Introduction

In this document, which I am writing as an internal report of the Department of Informatics, University of Minho, I want to explore an intuition that, by using category theory, generalisation can be formalised as an adjunction. I believe that this can be made to apply to all forms of generalisation, including logical induction, statistical curve-fitting, and learning in neural nets. But it remains to see whether this is true, and if true, whether it is useful. If true, it could be very interesting indeed, because it would provide a way to unify different kinds of machine learning.

I'll write this main line of the report assuming a knowledge of category theory. But if I find time, which I don't have much of at the moment, I'll hyperlink to explanations of some of the concepts.

Informal explanation

What is generalisation?

By generalisation, I mean taking a set of specimen cases and constructing a rule which is sufficient to "explain" all these, and to interpolate, extrapolate, or otherwise predict new cases which fit the rule. (I say "specimen" rather than "example", because I also need to talk about examples of the formalisation described here, and want to avoid ambiguity.) Instances of this include:

• The specimens are two-dimensional points (members of R2). Generalisation is least-squares fitting. The rule is a line giving the best least-squares fit to the points.

• The specimens are logical sentences, classified as positive or negative. Generalisation is logical induction. The rule is a new sentence from which we can infer as many of the positive specimens as possible (hopefully all) and as few of the negative specimens (hopefully none) as possible.

• The specimens are pairs <v,w> associating an element of the vector space V with an element of the vector space W. Generalisation is training a linear-associator neural net.

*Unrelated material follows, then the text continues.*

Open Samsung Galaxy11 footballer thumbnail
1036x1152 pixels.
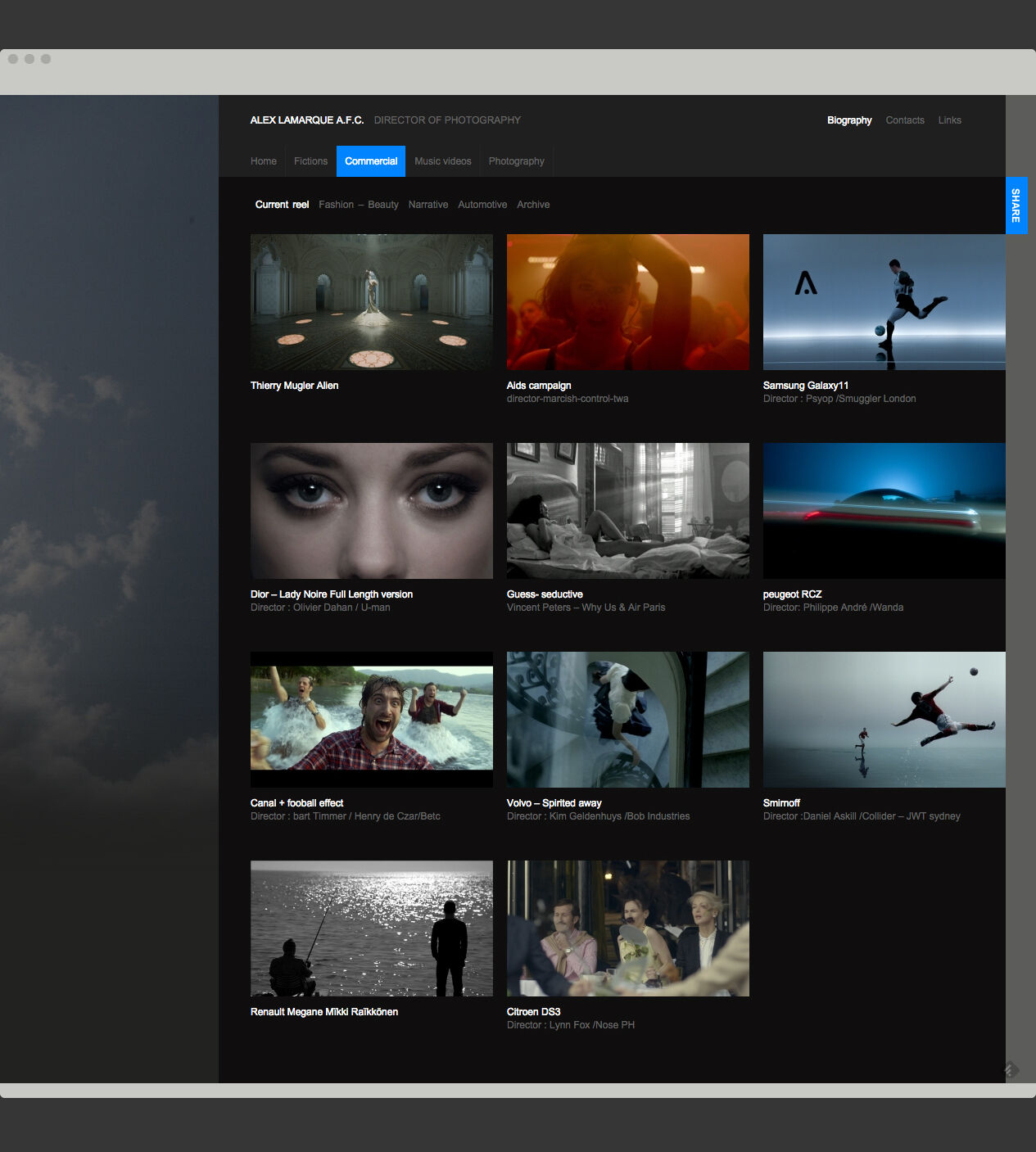click(x=884, y=301)
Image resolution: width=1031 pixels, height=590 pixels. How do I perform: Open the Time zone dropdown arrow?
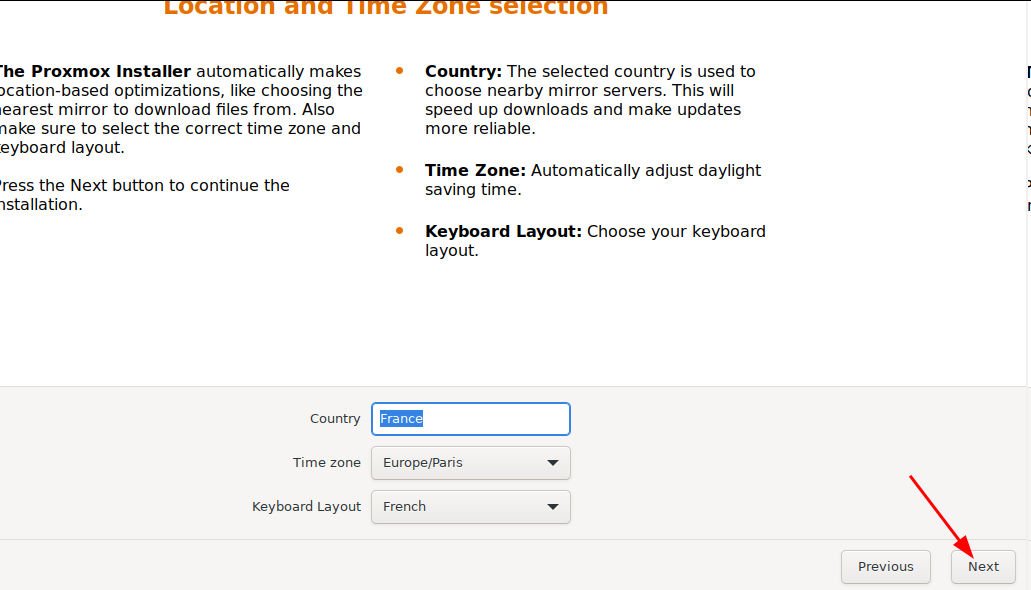point(553,463)
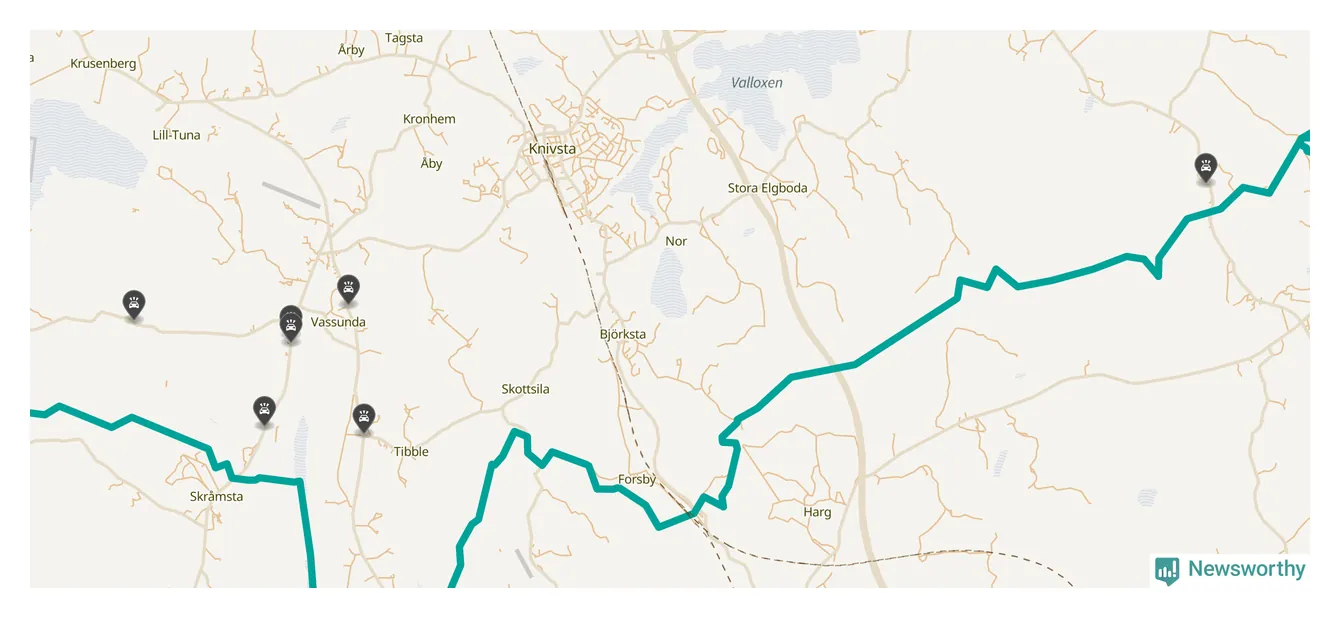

The rule is a linear transformation which, if possible, maps all the v to the w, and if that's not possible, does the best it can by finding an optimum transform which minimises interference between different <v,w> associations.

• The specimens are pairs <p,l> where p is a point in Rn and l is a member of some set L of symbolic labels. For instance, the p might be elements of some space whose dimensions measure a voter's preference for various policies; the l could then be the possible parties, {green,labour,libdem,tory}. Generalisation is nearest-neighbour prediction. The rule is a function which extends the set of pairs <p,l>, mapping every point in Rn to a label. It can therefore be used to predict the preferred party of other voters. I've taken this example from Truth from Trash by Chris Thornton.

• The specimens are the instances of generalisation given in this report. Generalisation is fitting each to a notion in category theory. The rule is a categorical construct...!

Generalisation and limits

My intuition is that the generalisation of a set of specimens is, in some sense, a limiting case or least upper bound of them. Ideally, it should contain just enough information to reconstruct them and the other cases to be predicted, but no more. Category theory provides several notions which can be used to formalise this, of which the simplest is that of limit. (Actually, I suppose product is even simpler.)

Example: some very simple logical induction, or conjunction as limit

Here is one of the examples that inspired this intuition. Consider the category Ex whose objects are the atomic propositions P, Q, R, ... and their conjunctions. Let there be an arrow from P to P' if P implies P'. This makes the category into a partial ordering defined by implication.

It seems reasonable to say that forming the conjunction of a set of propositions is one possible (and very crude) way of generalising from them. And informally speaking, the conjunction contains just enough information to imply them all, but none of the others in the category (unless they were implied by the originals anyway). Now, we also know that in this category, their conjunction is their limit. (More correctly, it's a limit of the diagram containing the propositions and the implication arrows between them.) But this formalises the notion expressed in the "just enough information" sentence, because of the universal mapping property of the limit. (That is, any other proposition which implies the originals also implies their conjunction.)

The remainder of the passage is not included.